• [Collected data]
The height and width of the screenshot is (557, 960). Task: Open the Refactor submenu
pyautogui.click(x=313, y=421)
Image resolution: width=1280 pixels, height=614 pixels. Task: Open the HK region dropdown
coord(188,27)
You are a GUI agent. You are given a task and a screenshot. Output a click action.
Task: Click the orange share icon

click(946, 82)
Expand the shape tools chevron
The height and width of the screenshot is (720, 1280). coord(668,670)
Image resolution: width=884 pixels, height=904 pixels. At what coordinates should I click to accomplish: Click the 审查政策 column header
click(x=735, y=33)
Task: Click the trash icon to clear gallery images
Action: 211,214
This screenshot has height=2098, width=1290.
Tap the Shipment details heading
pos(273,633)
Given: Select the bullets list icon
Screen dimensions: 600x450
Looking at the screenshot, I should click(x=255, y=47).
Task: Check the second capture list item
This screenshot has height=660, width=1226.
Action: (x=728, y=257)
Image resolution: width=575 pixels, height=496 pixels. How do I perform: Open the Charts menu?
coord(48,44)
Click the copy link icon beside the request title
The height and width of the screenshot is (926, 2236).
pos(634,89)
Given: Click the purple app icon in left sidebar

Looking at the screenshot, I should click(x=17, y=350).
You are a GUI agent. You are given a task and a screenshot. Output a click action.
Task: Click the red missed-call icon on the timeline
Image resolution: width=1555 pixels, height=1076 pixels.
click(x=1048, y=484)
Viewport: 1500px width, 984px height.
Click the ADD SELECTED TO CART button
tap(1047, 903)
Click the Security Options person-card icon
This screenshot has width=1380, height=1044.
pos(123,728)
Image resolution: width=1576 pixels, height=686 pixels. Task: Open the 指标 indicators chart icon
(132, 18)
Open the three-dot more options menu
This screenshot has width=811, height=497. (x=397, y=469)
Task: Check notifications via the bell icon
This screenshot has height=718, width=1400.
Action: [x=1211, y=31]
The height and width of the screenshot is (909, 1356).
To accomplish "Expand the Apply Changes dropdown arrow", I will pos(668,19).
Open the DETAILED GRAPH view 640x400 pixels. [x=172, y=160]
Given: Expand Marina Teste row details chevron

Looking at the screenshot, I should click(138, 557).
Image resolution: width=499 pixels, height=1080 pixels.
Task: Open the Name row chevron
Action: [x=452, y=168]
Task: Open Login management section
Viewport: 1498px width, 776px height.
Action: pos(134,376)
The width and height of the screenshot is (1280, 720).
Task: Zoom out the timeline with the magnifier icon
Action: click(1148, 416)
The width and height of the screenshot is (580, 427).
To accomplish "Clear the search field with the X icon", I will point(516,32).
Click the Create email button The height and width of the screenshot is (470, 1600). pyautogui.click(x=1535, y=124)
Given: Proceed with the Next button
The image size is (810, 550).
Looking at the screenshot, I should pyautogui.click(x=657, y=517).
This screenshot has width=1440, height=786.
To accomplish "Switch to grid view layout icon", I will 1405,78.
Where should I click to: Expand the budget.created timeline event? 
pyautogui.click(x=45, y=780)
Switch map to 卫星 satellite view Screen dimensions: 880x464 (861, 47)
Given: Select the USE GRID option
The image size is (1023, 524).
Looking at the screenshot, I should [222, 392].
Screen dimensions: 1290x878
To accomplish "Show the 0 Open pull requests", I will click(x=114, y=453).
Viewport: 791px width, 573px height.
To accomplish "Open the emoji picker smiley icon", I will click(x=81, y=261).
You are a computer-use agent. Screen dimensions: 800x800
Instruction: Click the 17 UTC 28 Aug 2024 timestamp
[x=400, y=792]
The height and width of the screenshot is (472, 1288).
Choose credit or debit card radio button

• [Problem details] Copy out all the records exactly.

• [Response below]
The height and width of the screenshot is (557, 960). Task: Open the Refactor submenu
pyautogui.click(x=313, y=421)
Image resolution: width=1280 pixels, height=614 pixels. Task: Open the HK region dropdown
coord(188,27)
You are a GUI agent. You are given a task and a screenshot. Output a click action.
Task: Click the orange share icon

click(946, 82)
Expand the shape tools chevron
The height and width of the screenshot is (720, 1280). coord(668,670)
Image resolution: width=884 pixels, height=904 pixels. At what coordinates should I click to accomplish: Click the 审查政策 column header
click(x=735, y=33)
Task: Click the trash icon to clear gallery images
Action: 211,214
This screenshot has height=2098, width=1290.
Tap the Shipment details heading
pos(273,633)
Given: Select the bullets list icon
Screen dimensions: 600x450
Looking at the screenshot, I should click(x=255, y=47).
Task: Check the second capture list item
This screenshot has height=660, width=1226.
Action: (x=728, y=257)
Image resolution: width=575 pixels, height=496 pixels. How do I perform: Open the Charts menu?
coord(48,44)
Click the copy link icon beside the request title
The height and width of the screenshot is (926, 2236).
pos(634,89)
Given: Click the purple app icon in left sidebar

Looking at the screenshot, I should click(x=17, y=350).
You are a GUI agent. You are given a task and a screenshot. Output a click action.
Task: Click the red missed-call icon on the timeline
Image resolution: width=1555 pixels, height=1076 pixels.
click(x=1048, y=484)
Viewport: 1500px width, 984px height.
Click the ADD SELECTED TO CART button
tap(1047, 903)
Click the Security Options person-card icon
This screenshot has width=1380, height=1044.
pos(123,728)
Image resolution: width=1576 pixels, height=686 pixels. Task: Open the 指标 indicators chart icon
(132, 18)
Open the three-dot more options menu
This screenshot has width=811, height=497. (x=397, y=469)
Task: Check notifications via the bell icon
This screenshot has height=718, width=1400.
Action: [x=1211, y=31]
The height and width of the screenshot is (909, 1356).
To accomplish "Expand the Apply Changes dropdown arrow", I will pos(668,19).
Open the DETAILED GRAPH view 640x400 pixels. [x=172, y=160]
Given: Expand Marina Teste row details chevron

Looking at the screenshot, I should click(138, 557).
Image resolution: width=499 pixels, height=1080 pixels.
Task: Open the Name row chevron
Action: [x=452, y=168]
Task: Open Login management section
Viewport: 1498px width, 776px height.
Action: pos(134,376)
The width and height of the screenshot is (1280, 720).
Task: Zoom out the timeline with the magnifier icon
Action: click(1148, 416)
The width and height of the screenshot is (580, 427).
To accomplish "Clear the search field with the X icon", I will point(516,32).
Click the Create email button The height and width of the screenshot is (470, 1600). pyautogui.click(x=1535, y=124)
Given: Proceed with the Next button
The image size is (810, 550).
Looking at the screenshot, I should pyautogui.click(x=657, y=517).
This screenshot has width=1440, height=786.
To accomplish "Switch to grid view layout icon", I will 1405,78.
Where should I click to: Expand the budget.created timeline event? 
pyautogui.click(x=45, y=780)
Switch map to 卫星 satellite view Screen dimensions: 880x464 (861, 47)
Given: Select the USE GRID option
The image size is (1023, 524).
Looking at the screenshot, I should [222, 392].
Screen dimensions: 1290x878
To accomplish "Show the 0 Open pull requests", I will click(x=114, y=453).
Viewport: 791px width, 573px height.
To accomplish "Open the emoji picker smiley icon", I will click(x=81, y=261).
You are a computer-use agent. Screen dimensions: 800x800
Instruction: Click the 17 UTC 28 Aug 2024 timestamp
[x=400, y=792]
The height and width of the screenshot is (472, 1288).
Choose credit or debit card radio button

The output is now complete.